Output all the data exactly.
BEGIN Available records
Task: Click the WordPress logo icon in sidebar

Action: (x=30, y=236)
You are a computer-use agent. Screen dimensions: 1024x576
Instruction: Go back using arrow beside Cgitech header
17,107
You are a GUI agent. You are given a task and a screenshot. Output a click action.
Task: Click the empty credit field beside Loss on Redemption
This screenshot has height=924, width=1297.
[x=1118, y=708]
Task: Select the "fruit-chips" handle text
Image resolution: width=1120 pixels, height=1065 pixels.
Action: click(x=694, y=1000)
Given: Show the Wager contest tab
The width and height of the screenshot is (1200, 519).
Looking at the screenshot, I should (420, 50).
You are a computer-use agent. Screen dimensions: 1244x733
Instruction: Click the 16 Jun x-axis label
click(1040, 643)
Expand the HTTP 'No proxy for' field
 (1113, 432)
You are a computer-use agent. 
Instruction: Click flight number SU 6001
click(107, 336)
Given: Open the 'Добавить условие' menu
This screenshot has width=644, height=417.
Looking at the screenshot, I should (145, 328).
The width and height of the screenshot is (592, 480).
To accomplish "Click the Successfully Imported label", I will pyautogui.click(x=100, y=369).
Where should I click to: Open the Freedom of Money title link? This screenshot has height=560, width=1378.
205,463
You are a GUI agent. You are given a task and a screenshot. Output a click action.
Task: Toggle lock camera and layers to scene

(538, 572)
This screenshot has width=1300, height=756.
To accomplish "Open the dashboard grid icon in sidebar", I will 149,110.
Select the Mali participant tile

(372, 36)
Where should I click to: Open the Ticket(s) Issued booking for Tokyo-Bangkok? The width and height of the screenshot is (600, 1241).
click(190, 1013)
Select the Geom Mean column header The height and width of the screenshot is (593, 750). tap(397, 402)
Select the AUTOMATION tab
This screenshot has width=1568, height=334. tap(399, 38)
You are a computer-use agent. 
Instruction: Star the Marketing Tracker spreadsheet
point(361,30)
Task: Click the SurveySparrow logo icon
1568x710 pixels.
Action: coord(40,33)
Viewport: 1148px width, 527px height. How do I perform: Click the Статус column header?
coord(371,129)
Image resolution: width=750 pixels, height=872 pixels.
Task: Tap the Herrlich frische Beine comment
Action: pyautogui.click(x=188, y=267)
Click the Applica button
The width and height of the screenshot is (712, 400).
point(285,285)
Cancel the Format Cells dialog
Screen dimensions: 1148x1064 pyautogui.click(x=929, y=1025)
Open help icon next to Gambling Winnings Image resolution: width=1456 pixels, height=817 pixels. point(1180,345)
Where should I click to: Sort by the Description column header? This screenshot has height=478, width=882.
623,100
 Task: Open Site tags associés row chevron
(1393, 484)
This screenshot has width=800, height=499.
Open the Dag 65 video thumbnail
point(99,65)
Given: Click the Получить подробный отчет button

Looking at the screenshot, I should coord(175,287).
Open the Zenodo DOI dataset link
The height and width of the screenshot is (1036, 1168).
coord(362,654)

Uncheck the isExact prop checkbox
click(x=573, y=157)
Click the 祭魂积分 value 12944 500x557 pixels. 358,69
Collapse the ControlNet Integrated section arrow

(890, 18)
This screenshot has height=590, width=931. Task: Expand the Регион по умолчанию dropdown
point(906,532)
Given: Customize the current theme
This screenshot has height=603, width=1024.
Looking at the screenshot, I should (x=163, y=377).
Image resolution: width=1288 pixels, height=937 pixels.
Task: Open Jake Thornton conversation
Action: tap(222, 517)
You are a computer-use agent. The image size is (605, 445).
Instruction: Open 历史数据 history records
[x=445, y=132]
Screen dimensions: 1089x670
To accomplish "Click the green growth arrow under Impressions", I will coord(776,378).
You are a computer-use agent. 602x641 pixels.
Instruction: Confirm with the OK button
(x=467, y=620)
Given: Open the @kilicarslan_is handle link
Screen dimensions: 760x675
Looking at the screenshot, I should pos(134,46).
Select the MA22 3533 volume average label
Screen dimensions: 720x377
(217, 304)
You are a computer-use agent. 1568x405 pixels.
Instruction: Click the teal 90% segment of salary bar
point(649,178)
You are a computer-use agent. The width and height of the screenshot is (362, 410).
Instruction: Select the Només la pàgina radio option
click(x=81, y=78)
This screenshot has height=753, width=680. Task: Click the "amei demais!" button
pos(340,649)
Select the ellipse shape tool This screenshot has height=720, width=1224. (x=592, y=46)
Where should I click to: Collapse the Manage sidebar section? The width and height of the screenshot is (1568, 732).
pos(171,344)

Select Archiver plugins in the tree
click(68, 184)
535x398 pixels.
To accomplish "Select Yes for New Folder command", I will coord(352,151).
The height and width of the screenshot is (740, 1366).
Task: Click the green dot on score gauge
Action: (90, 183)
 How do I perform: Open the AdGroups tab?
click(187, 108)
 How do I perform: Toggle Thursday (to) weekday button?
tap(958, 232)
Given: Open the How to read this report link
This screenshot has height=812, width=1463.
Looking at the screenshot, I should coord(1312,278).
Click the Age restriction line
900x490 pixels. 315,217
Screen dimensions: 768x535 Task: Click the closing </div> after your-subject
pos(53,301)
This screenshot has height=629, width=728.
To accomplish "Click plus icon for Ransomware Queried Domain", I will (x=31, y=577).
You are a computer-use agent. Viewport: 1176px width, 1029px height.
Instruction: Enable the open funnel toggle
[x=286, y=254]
END Available records
**Solution to this problem:**
Task: Click the WordPress logo icon in sidebar

Action: (x=30, y=236)
You are a computer-use agent. Screen dimensions: 1024x576
Instruction: Go back using arrow beside Cgitech header
17,107
You are a GUI agent. You are given a task and a screenshot. Output a click action.
Task: Click the empty credit field beside Loss on Redemption
This screenshot has height=924, width=1297.
[x=1118, y=708]
Task: Select the "fruit-chips" handle text
Image resolution: width=1120 pixels, height=1065 pixels.
Action: click(x=694, y=1000)
Given: Show the Wager contest tab
The width and height of the screenshot is (1200, 519).
Looking at the screenshot, I should (420, 50).
You are a computer-use agent. Screen dimensions: 1244x733
Instruction: Click the 16 Jun x-axis label
click(1040, 643)
Expand the HTTP 'No proxy for' field
 (1113, 432)
You are a computer-use agent. 
Instruction: Click flight number SU 6001
click(107, 336)
Given: Open the 'Добавить условие' menu
This screenshot has width=644, height=417.
Looking at the screenshot, I should (145, 328).
The width and height of the screenshot is (592, 480).
To accomplish "Click the Successfully Imported label", I will pyautogui.click(x=100, y=369).
Where should I click to: Open the Freedom of Money title link? This screenshot has height=560, width=1378.
205,463
You are a GUI agent. You are given a task and a screenshot. Output a click action.
Task: Toggle lock camera and layers to scene

(538, 572)
This screenshot has width=1300, height=756.
To accomplish "Open the dashboard grid icon in sidebar", I will 149,110.
Select the Mali participant tile

(372, 36)
Where should I click to: Open the Ticket(s) Issued booking for Tokyo-Bangkok? The width and height of the screenshot is (600, 1241).
click(190, 1013)
Select the Geom Mean column header The height and width of the screenshot is (593, 750). tap(397, 402)
Select the AUTOMATION tab
This screenshot has width=1568, height=334. tap(399, 38)
You are a computer-use agent. 
Instruction: Star the Marketing Tracker spreadsheet
point(361,30)
Task: Click the SurveySparrow logo icon
1568x710 pixels.
Action: coord(40,33)
Viewport: 1148px width, 527px height. How do I perform: Click the Статус column header?
coord(371,129)
Image resolution: width=750 pixels, height=872 pixels.
Task: Tap the Herrlich frische Beine comment
Action: pyautogui.click(x=188, y=267)
Click the Applica button
The width and height of the screenshot is (712, 400).
point(285,285)
Cancel the Format Cells dialog
Screen dimensions: 1148x1064 pyautogui.click(x=929, y=1025)
Open help icon next to Gambling Winnings Image resolution: width=1456 pixels, height=817 pixels. point(1180,345)
Where should I click to: Sort by the Description column header? This screenshot has height=478, width=882.
623,100
 Task: Open Site tags associés row chevron
(1393, 484)
This screenshot has width=800, height=499.
Open the Dag 65 video thumbnail
point(99,65)
Given: Click the Получить подробный отчет button

Looking at the screenshot, I should coord(175,287).
Open the Zenodo DOI dataset link
The height and width of the screenshot is (1036, 1168).
coord(362,654)

Uncheck the isExact prop checkbox
click(x=573, y=157)
Click the 祭魂积分 value 12944 500x557 pixels. 358,69
Collapse the ControlNet Integrated section arrow

(890, 18)
This screenshot has height=590, width=931. Task: Expand the Регион по умолчанию dropdown
point(906,532)
Given: Customize the current theme
This screenshot has height=603, width=1024.
Looking at the screenshot, I should (x=163, y=377).
Image resolution: width=1288 pixels, height=937 pixels.
Task: Open Jake Thornton conversation
Action: tap(222, 517)
You are a computer-use agent. The image size is (605, 445).
Instruction: Open 历史数据 history records
[x=445, y=132]
Screen dimensions: 1089x670
To accomplish "Click the green growth arrow under Impressions", I will coord(776,378).
You are a computer-use agent. 602x641 pixels.
Instruction: Confirm with the OK button
(x=467, y=620)
Given: Open the @kilicarslan_is handle link
Screen dimensions: 760x675
Looking at the screenshot, I should pos(134,46).
Select the MA22 3533 volume average label
Screen dimensions: 720x377
(217, 304)
You are a computer-use agent. 1568x405 pixels.
Instruction: Click the teal 90% segment of salary bar
point(649,178)
You are a computer-use agent. The width and height of the screenshot is (362, 410).
Instruction: Select the Només la pàgina radio option
click(x=81, y=78)
This screenshot has height=753, width=680. Task: Click the "amei demais!" button
pos(340,649)
Select the ellipse shape tool This screenshot has height=720, width=1224. (x=592, y=46)
Where should I click to: Collapse the Manage sidebar section? The width and height of the screenshot is (1568, 732).
pos(171,344)

Select Archiver plugins in the tree
click(68, 184)
535x398 pixels.
To accomplish "Select Yes for New Folder command", I will coord(352,151).
The height and width of the screenshot is (740, 1366).
Task: Click the green dot on score gauge
Action: (90, 183)
 How do I perform: Open the AdGroups tab?
click(187, 108)
 How do I perform: Toggle Thursday (to) weekday button?
tap(958, 232)
Given: Open the How to read this report link
This screenshot has height=812, width=1463.
Looking at the screenshot, I should coord(1312,278).
Click the Age restriction line
900x490 pixels. 315,217
Screen dimensions: 768x535 Task: Click the closing </div> after your-subject
pos(53,301)
This screenshot has height=629, width=728.
To accomplish "Click plus icon for Ransomware Queried Domain", I will (x=31, y=577).
You are a computer-use agent. Viewport: 1176px width, 1029px height.
Instruction: Enable the open funnel toggle
[x=286, y=254]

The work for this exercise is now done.